Mobile advertising has been hampered for a decade by shoddy interfaces, shrunken visual inventory, changes in consumer modality (you use tiny handheld devices to talk and text things, not surf the web), and — most recently — Apple’s own groundbreaking app universe. More than 225,000 push-button apps have now been downloaded 5 billion times, and each of those buttons gives handset users a way to find information online — weather, sports scores, games — while avoiding the old-style Internet. Until now, that’s almost 225,000 unique tiny media formats that advertisers would have to push their way into if they want to try to intercept that audience. (Don’t think mobile advertising has stalled? Then please review the past decade’s comical missed mobile ad spending forecasts.)
But on Monday, Apple announced its iAd mobile advertising network had booked $60 million in ad commitments for the second half of the year — a run rate of $120 million annually, or 20.2% of the total $593 million that eMarketer says will be spent on mobile ads in 2010. Let us repeat. Apple’s iAd mobile ad platform, which will turn on July 1, has already gained one-fifth of the mobile ad market.
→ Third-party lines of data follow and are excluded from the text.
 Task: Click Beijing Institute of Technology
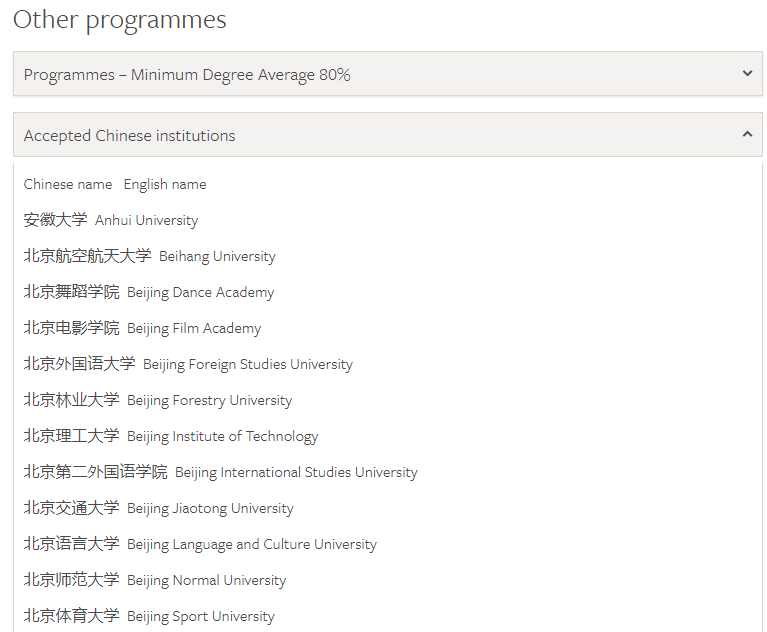[x=222, y=436]
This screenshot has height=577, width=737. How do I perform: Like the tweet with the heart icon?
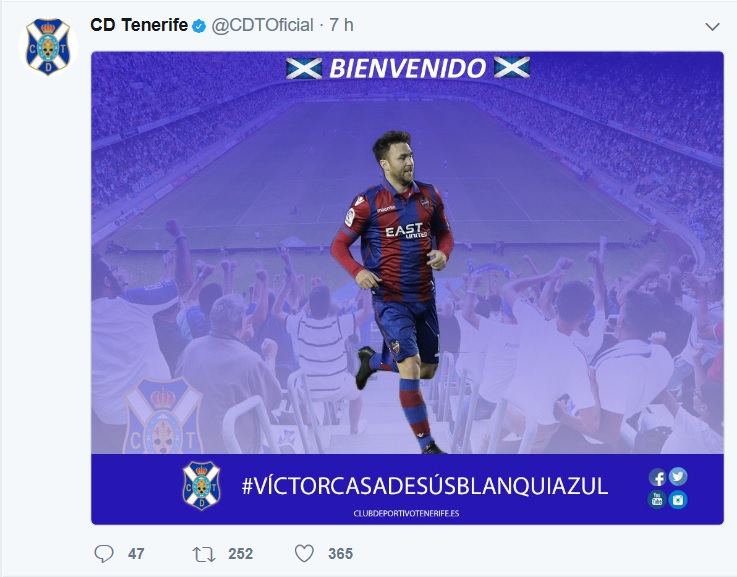coord(304,554)
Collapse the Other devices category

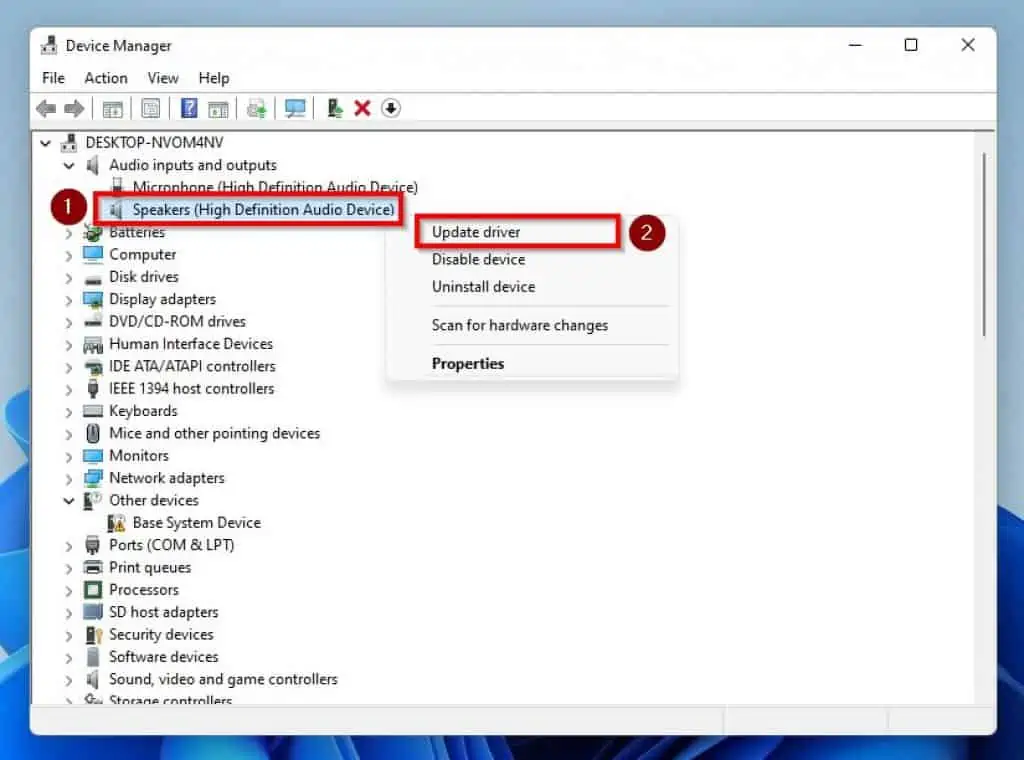pos(68,500)
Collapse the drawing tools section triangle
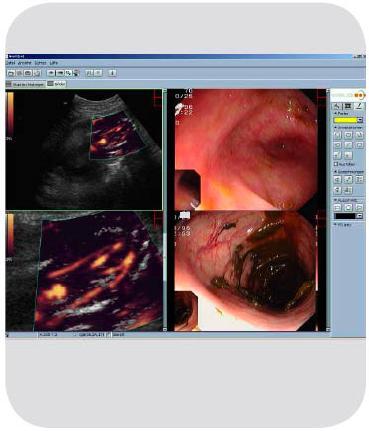Screen dimensions: 369x431 336,128
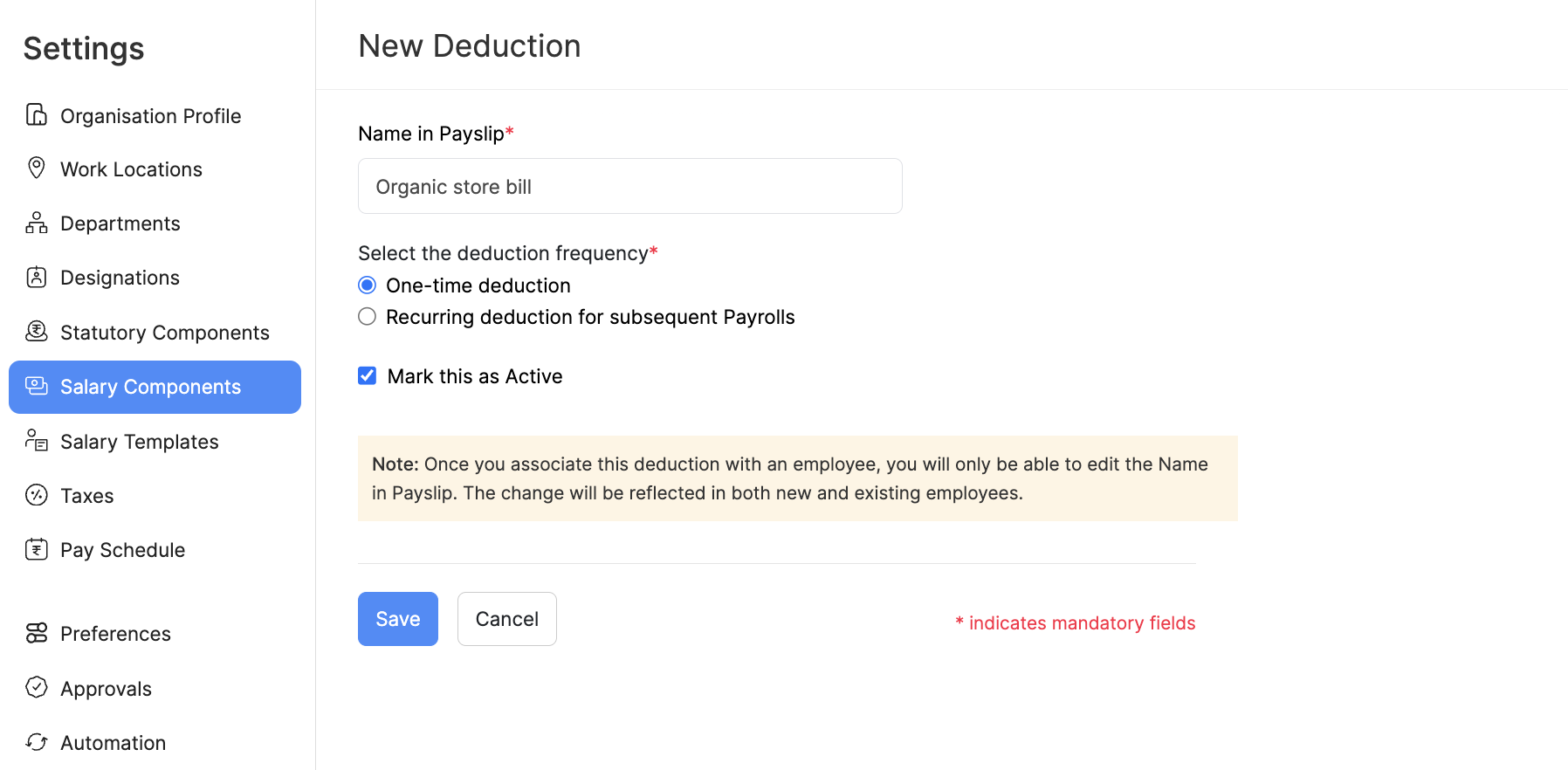Screen dimensions: 1568x770
Task: Open Designations via its badge icon
Action: coord(36,277)
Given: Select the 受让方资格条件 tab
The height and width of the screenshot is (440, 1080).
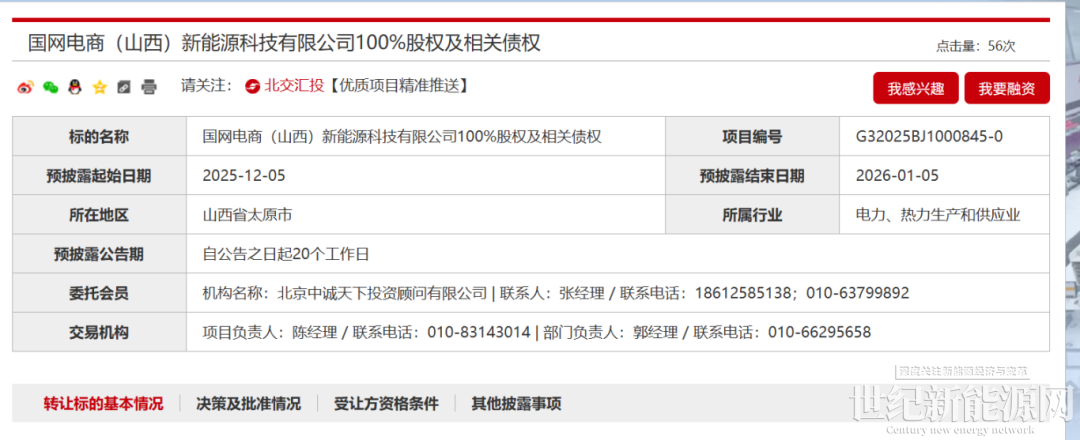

At a 40% margin.
Apple’s platform gives hungry garage-based app developers the other 60% cut, something better than nothing, and marketers a way to outwit all of those nasty web-ad-inventory-avoiding applications by intercepting them all. And unlike Google’s app-ad systems, Apple’s doesn’t push you away from apps into the web when you click on one but lets you continue easily onward in your app-fueled journey.
What can we say, Steve? Forget that glittering glass iPhone; your margins are looking su-weet.